I have, since late 2013, written on this blog about turning a Samsung R580 notebook into a personal Linux machine running Ubuntu. I won’t link, just search for Samsung and/or R580 to pick up the majority of the posts. The machine was originally purchased for my oldest daughter from Office Depot, and it came installed with Windows 7 Home Premium, or so the sticker on the bottom says. One day the Windows installation just seemed to eat itself up (probably due to a virus; my oldest wasn’t too careful in those days). I bought her a new one and put the R580 on the shelf for about six months. Then in late 2013 I pulled it down and for the hell of it installed Ubuntu 13.10 over Windows 7. And I haven’t looked back.
Not only have I kept it running Ubuntu since 2013, but I’ve also upgraded the hardware over the years, replacing the HDD with a 1TB Samsung Evo SDD when they got cheap enough and doubling the DRAM from 4GiB to 8GiB. It has done yeoman duty these past seven years. It was the first, and primary, Linux development platform, especially in support of my initial Raspberry Pi setup and support efforts.

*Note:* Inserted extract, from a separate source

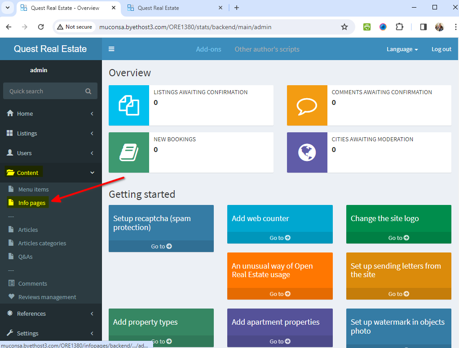
Task: Click the Quick search input field
Action: coord(45,91)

All that changed over the past year as the R580 began to erratically fail. At first I thought the R580 was finally reaching end-of-life. But I discovered that the problem was with the power connector. It would fail to electrically connect with the power brick, and thus, the battery would run down and it would shut down. It got so bad that it went into the bag almost permanently around Halloween of last year. I wondered at the time if I would buy a replacement from System76.
Well, retirement and a fixed income can put the kibosh on grandiose plans that call for lots of cash. So I went looking around on YouTube to find any tutorials on fixing that R580 problem, found one I understood, ordered the replacement part from Amazon, and then spent two hours one evening disassembling this beast, replacing the power connector, and putting it all back together again. I had no leftover parts and it looks like I plugged every cable back in properly, because it came back on the first time I checked it out.
I have every intention of trying to update the R580 to Ubuntu 20.04 LTS, and leave it there, just like I’ve left it on 18.04 LTS. It does all I need, it’s speedy enough, and $5 is a damn sight cheaper than $100s for a new machine. Yes, retirement on a fixed income turns you into a cheap old bastard real fast.